_Задание 1_
Ответьте по тексту о Кривополеновой:
(a) В каком году записали текст «Была вдова Ненила»?
(b) Сколько лет было М. Ф. Буториной?
(c) В какой газете этот текст частично напечатала И. Одинцова?
_Задание 2_
Верны ли по тексту о Кривополеновой эти утверждения? На каждое ответьте «да» или «нет» и приведите точные слова текста, которые это решают.
(a) Шергин в юности пел с Кривополеновой былину о Вавиле и скоморохах.
(b) Буторина часто пела эти тексты другим людям.
(c) Текст Буториной записали студенты МГУ.
_Задание 3_
Перепишите слово в слово часть текста о Кривополеновой: от слов «Благодарно вспоминая о» до слов «(1972, № 23, с. 4).» включительно.

_Выбранный текст_
Писатель-сказитель Борис Шергин любил вспоминать, что в юности певал с М. Д. Кривополеновой былину о Вавиле и скоморохах. Недаром в его «Скоморошине о дивном гудочке» поводырь «веселых людей» скоморохов, что ходят по Руси, народ утешают песнями да гуслями, — свет Вавила, и в текст его сказки вмонтированы строчки из былины Кривополеновой: «Заиграл Вавила во гудочек, а во звончатый во переладец»[203].

Благодарно вспоминая о Кривополеновой, Шергин писал: «Русский Север — это был последний дом, последнее жилище былины. С уходом Кривополеновой совершился закат былины и на Севере. И закат этот был великолепен»[204].

71. Была вдова Ненила. Записано в 1971 г. в деревне Заселье Сокальского района Архангельской обл. студентами МГУ Падалко и Шмелевой от М. Ф. Буториной, 84 лет, неграмотной, уроженки с. Городок той же области. Хранится в архиве кафедры фольклора МГУ в материалах Северной экспедиции 1971 г., тетр. № 4. Частично текст был опубликован И. Одинцовой в «Пинежской Правде» (1972, № 23, с. 4).

Текст Буториной — разрушенный вариант былины Кривополеновой, которая, будучи ее дальней родственницей, нередко ночевала в ее доме во время своих скитаний.

От Буториной, кроме текста «Была вдова Ненила», записаны также, правда, разрушенные тексты «Князь Михайло», «Дмитрий и Домна», «Смерть князя Долгорукова», «Царь Иван Иванович», «Про Забаву Путятичну», «Про Касгирюка», «Про Гришеньку». По ее словам, все это она «поняла» от Кривополеновой, но помнит плохо, потому что никому не пела, а напевала только «для себя».

_Выдержка из данных_
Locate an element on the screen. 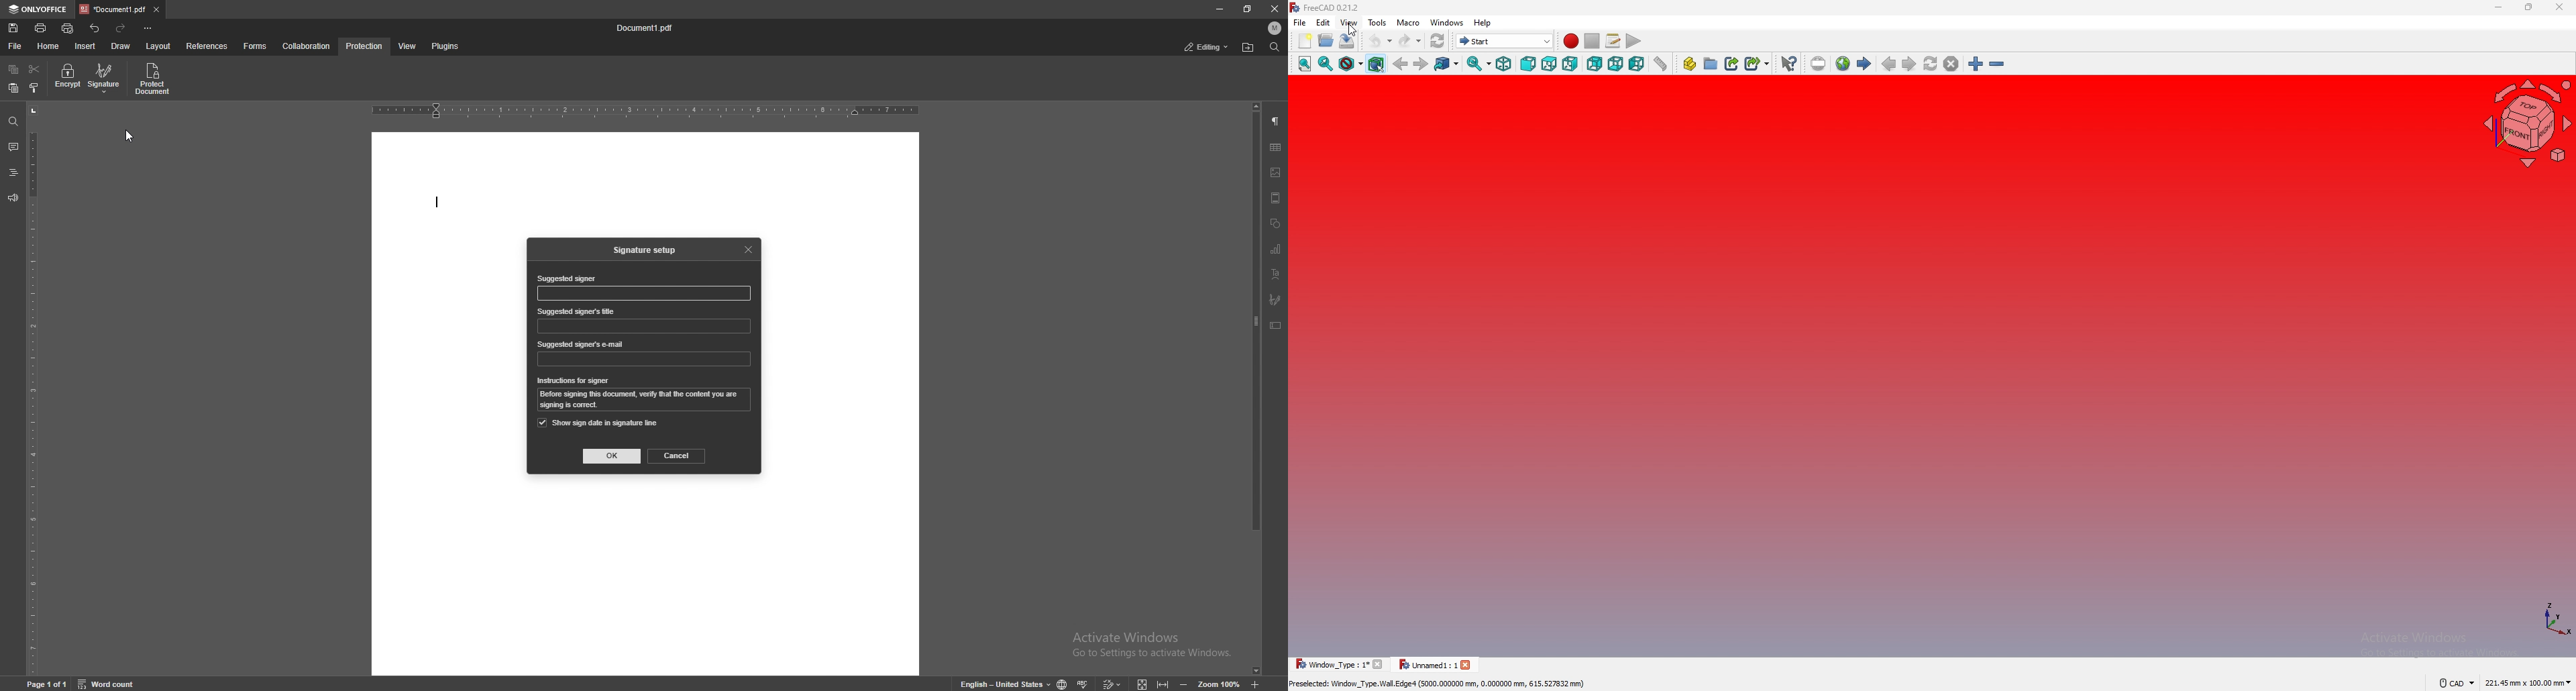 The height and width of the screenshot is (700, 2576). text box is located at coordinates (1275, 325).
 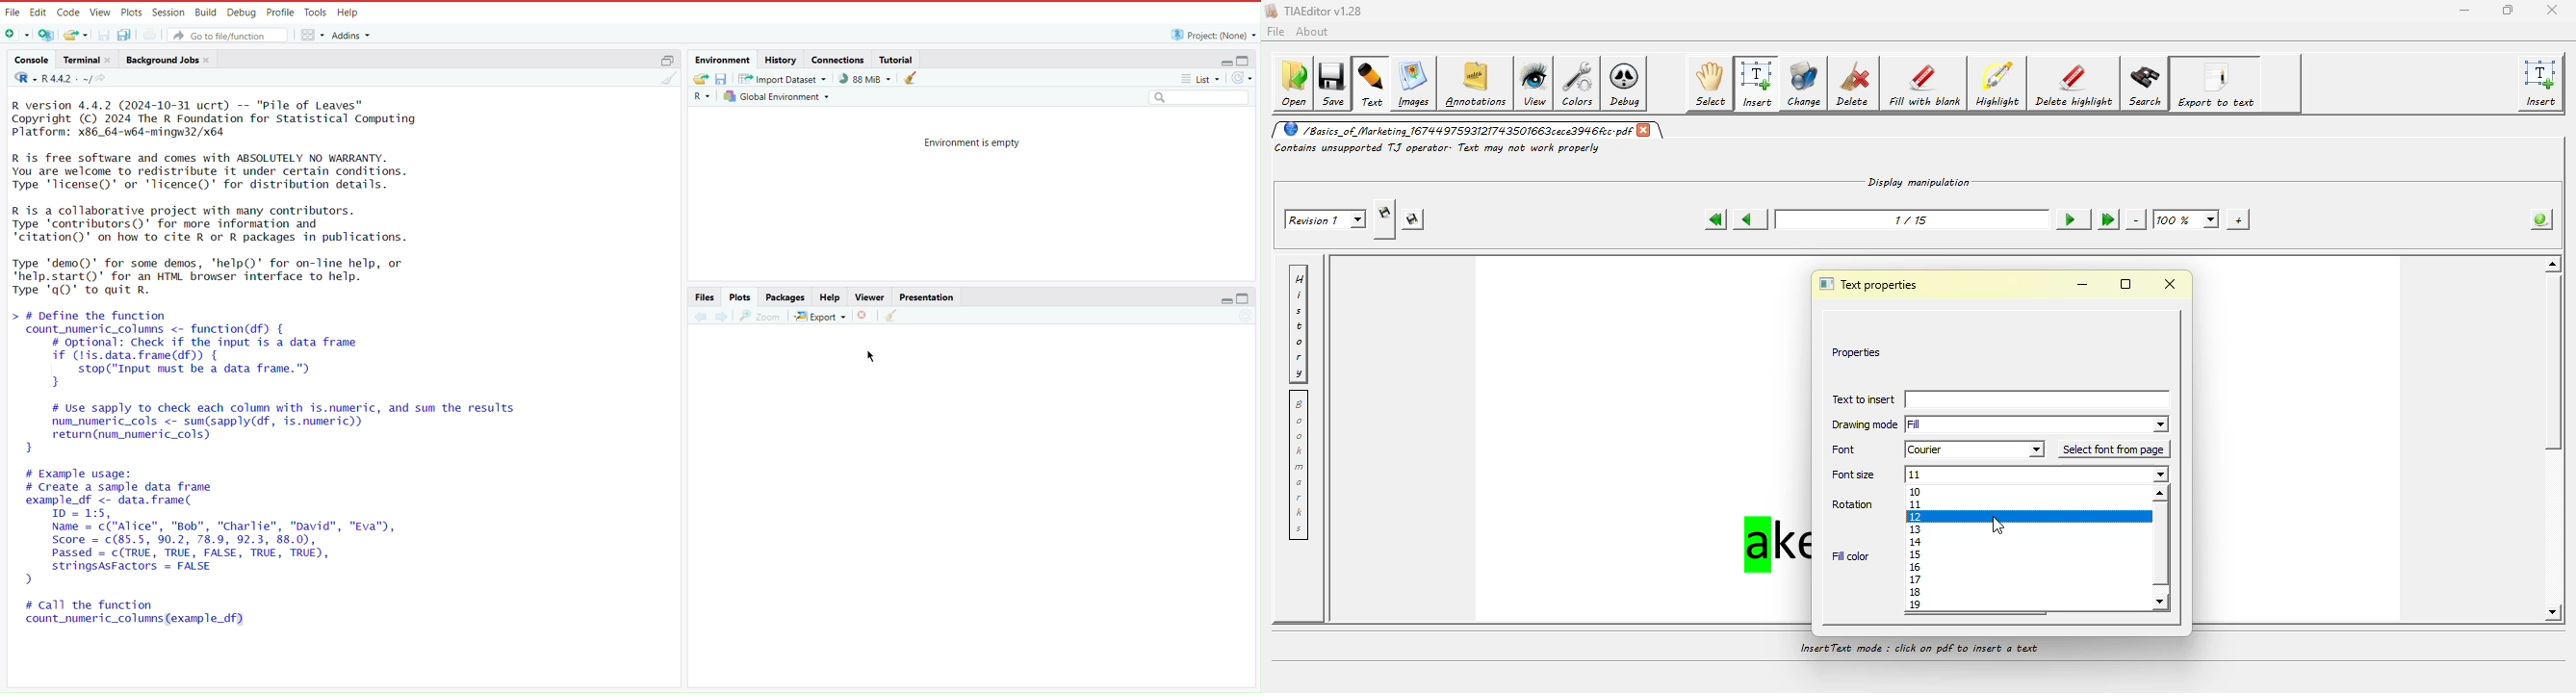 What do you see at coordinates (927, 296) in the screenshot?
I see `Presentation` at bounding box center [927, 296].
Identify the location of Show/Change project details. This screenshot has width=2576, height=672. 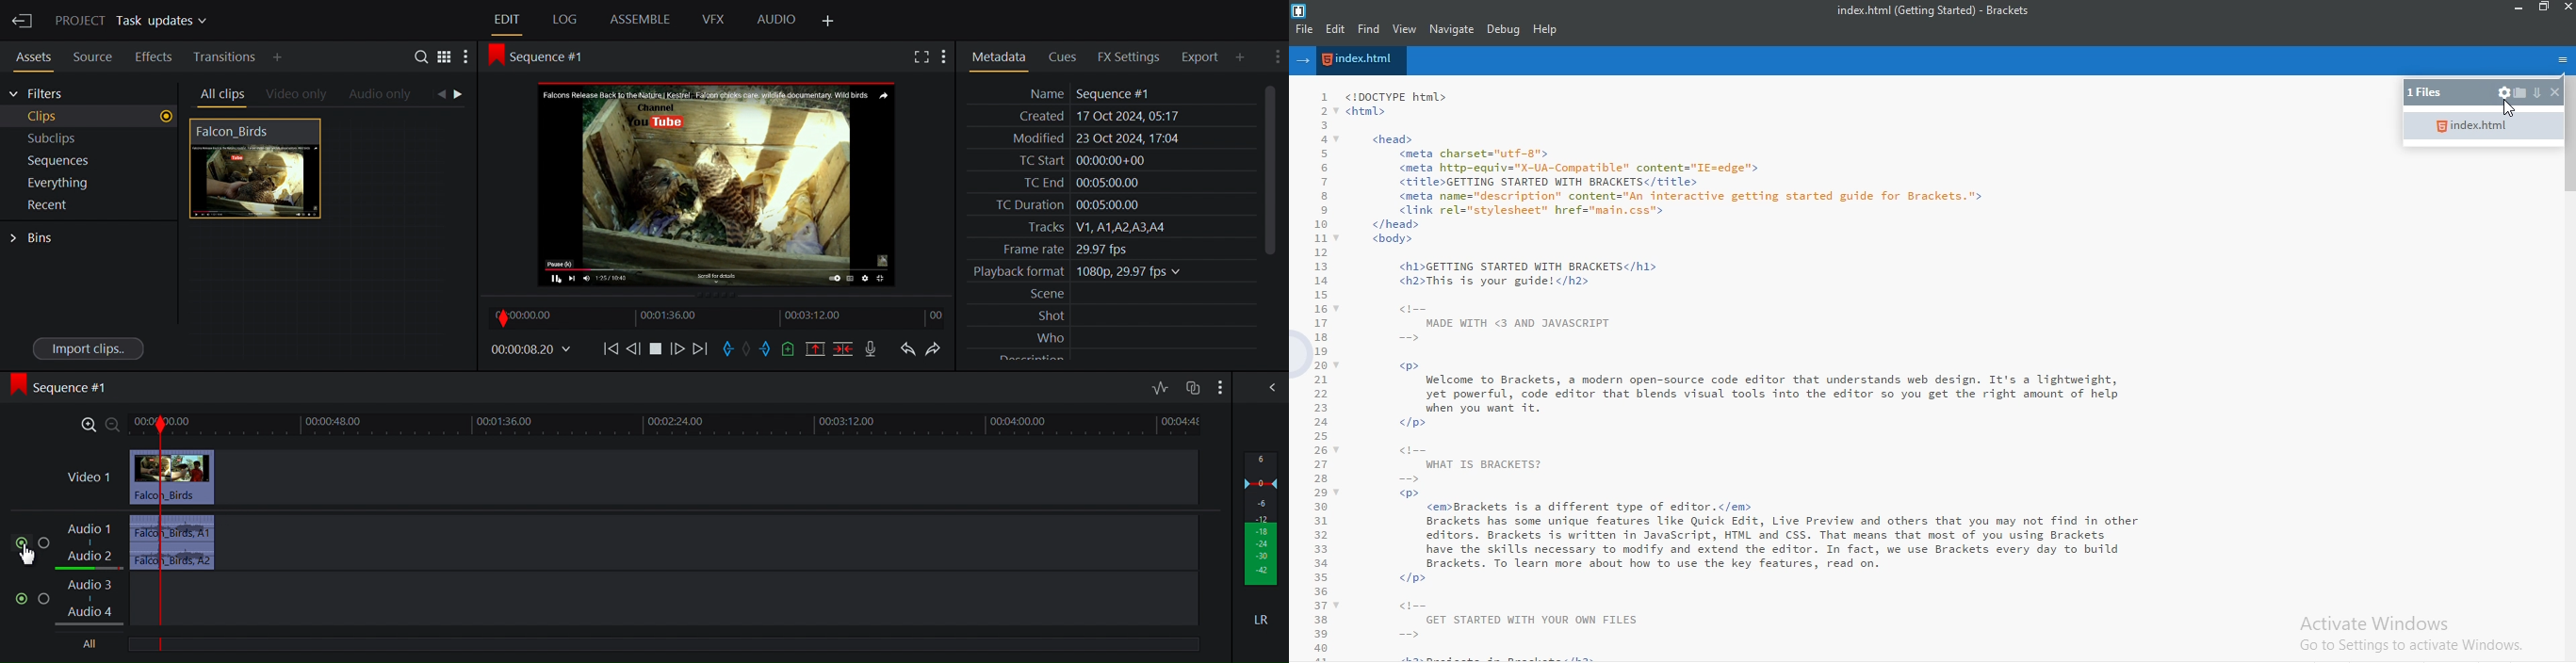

_Правильный ответ 1_
(a) В 1971 году.
(b) 84 года.
(c) В «Пинежской Правде».

_Правильный ответ 2_
(a) Да: «в юности певал с М. Д. Кривополеновой былину о Вавиле и скоморохах».
(b) Нет: «никому не пела, а напевала только «для себя»».
(c) Да: «студентами МГУ Падалко и Шмелевой».

_Правильный ответ 3_
Благодарно вспоминая о Кривополеновой, Шергин писал: «Русский Север — это был последний дом, последнее жилище былины. С уходом Кривополеновой совершился закат былины и на Севере. И закат этот был великолепен»[204].

71. Была вдова Ненила. Записано в 1971 г. в деревне Заселье Сокальского района Архангельской обл. студентами МГУ Падалко и Шмелевой от М. Ф. Буториной, 84 лет, неграмотной, уроженки с. Городок той же области. Хранится в архиве кафедры фольклора МГУ в материалах Северной экспедиции 1971 г., тетр. № 4. Частично текст был опубликован И. Одинцовой в «Пинежской Правде» (1972, № 23, с. 4).